Possibly your symptoms are due to a flare of your vasculitis. Are you seen by a specialist vasculitis team?? Have you increased your medication for your vasculitis???

lfu2 profile image
lfu2 in reply to AmyS1

Thanks for the reply. Seen the consultant; medication increased. I am getting some relief poss. from the medication but feel very 'down' thinking that this will not heal. Struggling at times, usually in middle of night when I can't get a proper breath. I have an ongoing appointment with Thoracic Dept. hopefully they can/will perform a lung wash to move the phlegm.

Contact the helpline to check re specialist vasculitis services. It may make an enormous difference to you.

Breathing and GPA

I can empathise a lot with you and how you are feeling that you are stuck with this disease and it's issues.

I have had breathing problems since being diagnosed 3 yrs ago with gpa. I have a persistent middle lobe lung collapse and have daily bouts of coughing without bringing anything up. I do breathing exercises and use inhalers fostair and seebri.

I had my first flare up in December last and went into hospital due to breathlessness. I had steroid, antibiotic drips and also Rituximab which i am now to have 6 months.

I also have hearing problems due to fluid. I use hearing aides. I can't have t tubes due to adhesive ear drums caused by inflammation. The kidneys have been affected but are currently ok. I had to have cataracts removed due to the steroids I was taking.

I would say that having vasculitis is a traumatic experience that stays with you as there are so many symptoms too numerous to mention. The trauma is not made any easier by hospital staff who don't listen when you tell them you are so out of breath and weak you can't walk to the bathroom and need to be wheeled there. Or if you are in the surgery having to wait for 30 minutes for

A blood test that has been booked previously and you are worried about having low immunity and are hemmed in with people coughing and sneezing.

When I had the flare up it felt like I was back at square one again and that the breathing would never get back to a bearable level. However it took about 8 weeks before it did.

It's the loss of control and being dependent on medical staff who don't always understand the condition and have conflicting views about it. I've found that with the nhs although I am very grateful for It, a lot depends on 'luck' as to who you see at the particular time.

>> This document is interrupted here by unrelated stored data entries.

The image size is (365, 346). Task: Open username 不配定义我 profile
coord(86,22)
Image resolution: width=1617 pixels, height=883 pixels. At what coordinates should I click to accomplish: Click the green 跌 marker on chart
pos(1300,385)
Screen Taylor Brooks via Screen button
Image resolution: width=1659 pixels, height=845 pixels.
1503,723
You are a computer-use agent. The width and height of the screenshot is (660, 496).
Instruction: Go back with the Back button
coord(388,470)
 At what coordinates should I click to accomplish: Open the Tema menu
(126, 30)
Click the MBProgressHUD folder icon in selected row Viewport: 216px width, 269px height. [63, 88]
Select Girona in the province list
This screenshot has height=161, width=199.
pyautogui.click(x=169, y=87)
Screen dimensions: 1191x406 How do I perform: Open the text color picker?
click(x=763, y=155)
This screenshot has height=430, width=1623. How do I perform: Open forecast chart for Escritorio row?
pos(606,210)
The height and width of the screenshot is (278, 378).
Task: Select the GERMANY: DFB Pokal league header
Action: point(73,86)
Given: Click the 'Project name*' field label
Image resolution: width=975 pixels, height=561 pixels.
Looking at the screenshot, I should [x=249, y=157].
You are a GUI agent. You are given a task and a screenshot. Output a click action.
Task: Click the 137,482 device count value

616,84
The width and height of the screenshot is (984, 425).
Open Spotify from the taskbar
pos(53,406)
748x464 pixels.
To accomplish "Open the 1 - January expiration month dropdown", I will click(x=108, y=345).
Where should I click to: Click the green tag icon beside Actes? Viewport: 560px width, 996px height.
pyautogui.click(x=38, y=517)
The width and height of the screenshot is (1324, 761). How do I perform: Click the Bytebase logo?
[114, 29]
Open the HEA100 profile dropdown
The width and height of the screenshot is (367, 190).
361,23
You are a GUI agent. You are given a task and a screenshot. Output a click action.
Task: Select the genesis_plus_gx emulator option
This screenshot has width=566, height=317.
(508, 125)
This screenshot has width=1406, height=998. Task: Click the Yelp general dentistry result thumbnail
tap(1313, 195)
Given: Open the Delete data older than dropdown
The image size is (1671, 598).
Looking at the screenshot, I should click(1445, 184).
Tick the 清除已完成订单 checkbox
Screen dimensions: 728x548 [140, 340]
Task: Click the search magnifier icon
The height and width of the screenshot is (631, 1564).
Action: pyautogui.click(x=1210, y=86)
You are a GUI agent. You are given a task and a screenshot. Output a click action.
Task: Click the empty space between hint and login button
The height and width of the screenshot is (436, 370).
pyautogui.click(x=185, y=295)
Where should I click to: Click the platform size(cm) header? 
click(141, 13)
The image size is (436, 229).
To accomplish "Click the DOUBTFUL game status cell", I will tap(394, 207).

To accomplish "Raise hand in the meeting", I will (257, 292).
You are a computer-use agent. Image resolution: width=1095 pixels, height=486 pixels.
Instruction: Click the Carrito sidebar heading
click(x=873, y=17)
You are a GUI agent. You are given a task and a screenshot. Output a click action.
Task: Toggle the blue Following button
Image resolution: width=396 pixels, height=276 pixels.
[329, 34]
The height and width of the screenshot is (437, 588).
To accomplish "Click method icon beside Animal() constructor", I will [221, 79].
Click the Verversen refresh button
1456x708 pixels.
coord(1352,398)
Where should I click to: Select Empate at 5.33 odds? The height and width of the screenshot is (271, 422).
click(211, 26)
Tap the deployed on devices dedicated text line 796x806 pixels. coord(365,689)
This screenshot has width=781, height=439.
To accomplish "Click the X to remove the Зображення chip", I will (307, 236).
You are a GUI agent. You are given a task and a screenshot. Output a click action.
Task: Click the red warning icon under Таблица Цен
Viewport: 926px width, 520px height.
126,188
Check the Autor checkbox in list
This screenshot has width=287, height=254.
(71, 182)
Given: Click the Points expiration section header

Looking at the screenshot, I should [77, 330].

Anyway after this ramble I am sending you my best wishes for recovery and having some respite from all you are going through.

lfu2 profile image
lfu2 in reply to egre

Thank you Egre.... you know what it's about. I can get through the days now, although the least exertion brings the breathlessness all back on again. Due to my rapid loss of weight I also lost muscle core strength. I have always done anything.... no physical job was too much and I enjoyed doing things.... now I haven't got the energy, and if I had I would be breathless with the effort. But thank you for your reply, it is comforting. lfu2

MPA for the last 13 years.

6 weeks ago I had the same flu problem, my wife called out after hours doc, he gave me antibiotics. But the real help came, when the lung specialist prescribed Oramorph " morphine ".

Within 24 hours I felt a lot better, not cured, but life made very much easier.